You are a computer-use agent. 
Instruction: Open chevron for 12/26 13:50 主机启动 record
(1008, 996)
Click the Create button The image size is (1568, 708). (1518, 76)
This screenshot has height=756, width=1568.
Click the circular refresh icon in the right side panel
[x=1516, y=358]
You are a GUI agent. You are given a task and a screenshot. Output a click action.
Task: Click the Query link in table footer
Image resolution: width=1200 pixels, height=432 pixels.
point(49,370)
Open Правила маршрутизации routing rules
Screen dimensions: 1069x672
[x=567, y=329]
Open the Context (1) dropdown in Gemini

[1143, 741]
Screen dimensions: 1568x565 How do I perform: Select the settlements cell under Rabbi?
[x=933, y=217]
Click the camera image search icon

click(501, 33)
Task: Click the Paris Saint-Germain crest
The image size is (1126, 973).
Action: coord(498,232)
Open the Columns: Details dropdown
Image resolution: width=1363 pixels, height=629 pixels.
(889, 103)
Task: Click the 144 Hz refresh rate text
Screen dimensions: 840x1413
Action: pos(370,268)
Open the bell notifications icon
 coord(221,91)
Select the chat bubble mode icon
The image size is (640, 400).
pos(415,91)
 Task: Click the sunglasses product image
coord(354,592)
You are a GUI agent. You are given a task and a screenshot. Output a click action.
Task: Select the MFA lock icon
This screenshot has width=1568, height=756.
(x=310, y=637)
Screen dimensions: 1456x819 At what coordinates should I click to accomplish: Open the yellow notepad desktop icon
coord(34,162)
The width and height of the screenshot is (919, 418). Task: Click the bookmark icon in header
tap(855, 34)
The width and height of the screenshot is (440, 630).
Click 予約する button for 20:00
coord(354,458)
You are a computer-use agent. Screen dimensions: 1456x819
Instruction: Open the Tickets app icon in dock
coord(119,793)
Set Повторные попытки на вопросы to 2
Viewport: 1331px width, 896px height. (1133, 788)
* * *
**PROMPT:**
Starting at the line that contains "The width and height of the screenshot is (440, 630)." and ending at the last line of the data, reproduce those lines only, requests included. Scale every number in the answers (coordinates and viewport dimensions alike) by 1.95, rounding to whole numbers with halves rounded up, and leave the numbers in the requests unchanged.

**SOLUTION TO THIS EXERCISE:**
The width and height of the screenshot is (440, 630).
Click 予約する button for 20:00
coord(690,893)
You are a computer-use agent. Screen dimensions: 1456x819
Instruction: Open the Tickets app icon in dock
coord(232,1546)
Set Повторные попытки на вопросы to 2
Viewport: 2595px width, 1747px height. (2209, 1537)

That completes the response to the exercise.